課題一覧
(A) GitHub Pages についての文章を読み、次の問いに答えてください。
(i) オーガニゼーションサイトを公開するには、オーガニゼーションが所有するリポジトリにどんな名前を付ける必要があるか。
(ii) 検証でプロジェクトページとして使われたリポジトリは何か。
(iii) 2つのページが共通して持つことになる URL は何か。
(B) GitHub Pages についての文章で、オーガニゼーションページのページ構造に含まれるディレクトリとファイルを、パスの形ですべて挙げてください。
(C) GitHub Pages についての文章を、最後の文の続きから書き進めてください。

本文
◇ ◇ ◇ ◇ ◇

TL;DR
GitHub Pages に安易にオーガニゼーションページ (ユーザーページ) とプロジェクトページを共存させると到達不可能なページが出来てしまうので注意
概要
GitHub Pages はリポジトリにファイルを置いておけば勝手に静的サイトをホスティングしてくれるサービス:
GitHub Pages では、デフォルトのページの URL はユーザー名 (オーガニゼーション名) とリポジトリ名によって決定される:
To publish a user site, you must create a repository owned by your user account that’s named
<user>.github.io
. To publish an organization site, you must create a repository owned by an organization that’s named<organization>.github.io
. Unless you’re using a custom domain, user and organization sites are available athttp(s)://<username>.github.io
orhttp(s)://<organization>.github.io
.
The source files for a project site are stored in the same repository as their project. Unless you’re using a custom domain, project sites are available at
http(s)://<user>.github.io/<repository>
orhttp(s)://<organization>.github.io/<repository>
.
例えば、上のドキュメントに従えば:
kirchen-bell
というオーガニゼーションにkirchen-bell.github.io
というリポジトリを作成した場合はkirchen-bell.github.io
にページがホストされるkirchen-bell
というオーガニゼーションにpages-router-test
というリポジトリを作成した場合はkirchen-bell.github.io/pages-router-test
にページがホストされる
URL の衝突?
さて、ここで kirchen-bell.github.io
リポジトリに pages-router-test
ディレクトリを作成した場合:
kirchen-bell.github.io
リポジトリのpages-router-test
ディレクトリ内のページpages-router-test
リポジトリのページ
の2つはいずれも kirchen-bell.github.io/pages-router-test
という、同じ URL を持つことになる。この文章では、こういったルーティングが紛らわしい状態において、GitHub Pages の URL がどのような挙動をするのか検証する。
検証
リポジトリ
-
オーガニゼーションページ:
kirchen-bell/kirchen-bell.github.io
-
プロジェクトページ:
kirchen-bell/pages-router-test
ページ構造
-
オーガニゼーションページ (
kirchen-bell/kirchen-bell.github.io
). └── pages-router-test ├── 404.html ├── index.html └── subdir └── index.html
-
プロジェクトページ (
kirchen-bell/pages-router-test
). ├── 404.html ├── index.html └── subdir └── index.html
各 index.html
や 404.html
はオーガニゼーションページのものかプロジェクトページのものか判別可能にしておく (何か変更を加えておく) 。

◇ ◇ ◇ ◇ ◇

提供エントリ
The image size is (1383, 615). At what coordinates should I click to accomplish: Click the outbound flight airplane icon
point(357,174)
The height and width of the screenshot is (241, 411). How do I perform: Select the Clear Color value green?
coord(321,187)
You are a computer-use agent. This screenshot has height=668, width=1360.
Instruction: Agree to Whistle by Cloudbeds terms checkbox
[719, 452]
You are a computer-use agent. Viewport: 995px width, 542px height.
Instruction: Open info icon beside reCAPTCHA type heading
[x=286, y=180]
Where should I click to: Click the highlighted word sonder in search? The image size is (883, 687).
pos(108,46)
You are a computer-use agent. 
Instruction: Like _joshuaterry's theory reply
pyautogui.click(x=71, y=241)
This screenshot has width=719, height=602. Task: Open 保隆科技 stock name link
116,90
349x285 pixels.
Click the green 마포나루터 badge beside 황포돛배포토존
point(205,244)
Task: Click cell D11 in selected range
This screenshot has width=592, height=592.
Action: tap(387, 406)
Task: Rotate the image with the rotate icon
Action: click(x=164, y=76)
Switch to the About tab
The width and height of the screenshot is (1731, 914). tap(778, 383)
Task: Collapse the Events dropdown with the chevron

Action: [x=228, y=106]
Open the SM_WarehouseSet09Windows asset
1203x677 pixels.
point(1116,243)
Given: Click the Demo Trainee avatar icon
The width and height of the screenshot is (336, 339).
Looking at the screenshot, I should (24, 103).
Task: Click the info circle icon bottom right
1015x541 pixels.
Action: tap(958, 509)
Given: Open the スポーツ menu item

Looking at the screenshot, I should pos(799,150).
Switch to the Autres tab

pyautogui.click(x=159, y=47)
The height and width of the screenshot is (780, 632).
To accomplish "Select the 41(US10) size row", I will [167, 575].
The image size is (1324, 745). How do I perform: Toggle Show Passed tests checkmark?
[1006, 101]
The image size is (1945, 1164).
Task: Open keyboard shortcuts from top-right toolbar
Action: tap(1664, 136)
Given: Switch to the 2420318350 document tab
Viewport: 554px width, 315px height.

◇ ◇ ◇ ◇ ◇

回答
(A)
(i) <organization>.github.io
(ii) kirchen-bell/pages-router-test
(iii) kirchen-bell.github.io/pages-router-test

(B)
- pages-router-test/
- pages-router-test/404.html
- pages-router-test/index.html
- pages-router-test/subdir/
- pages-router-test/subdir/index.html

(C)
ケース
以下の3つのリポジトリ存在ケースを扱う:
- プロジェクトページのみ存在
- オーガニゼーションページのみ存在
- プロジェクトページとオーガニゼーションページが両方存在
そして、各存在ケースに対してそれぞれ以下のアクセスを行う:
- https://kirchen-bell.github.io/pages-router-test
- https://kirchen-bell.github.io/pages-router-test/
- https://kirchen-bell.github.io/pages-router-test/subdir
- https://kirchen-bell.github.io/pages-router-test/subdir/
- https://kirchen-bell.github.io/pages-router-test/notfound
- https://kirchen-bell.github.io/pages-router-test/notfound/
結果
- 全てのリポジトリ存在ケースにおいて、存在しているページへのアクセスは末尾スラッシュ付きの URL へリダイレクトされる
- 存在していないページへのアクセスはリダイレクトされず、そのまま 404 ページが表示される
- プロジェクトページまたはオーガニゼーションのどちらか片方しか存在しない場合は、そのページが表示される (当たり前)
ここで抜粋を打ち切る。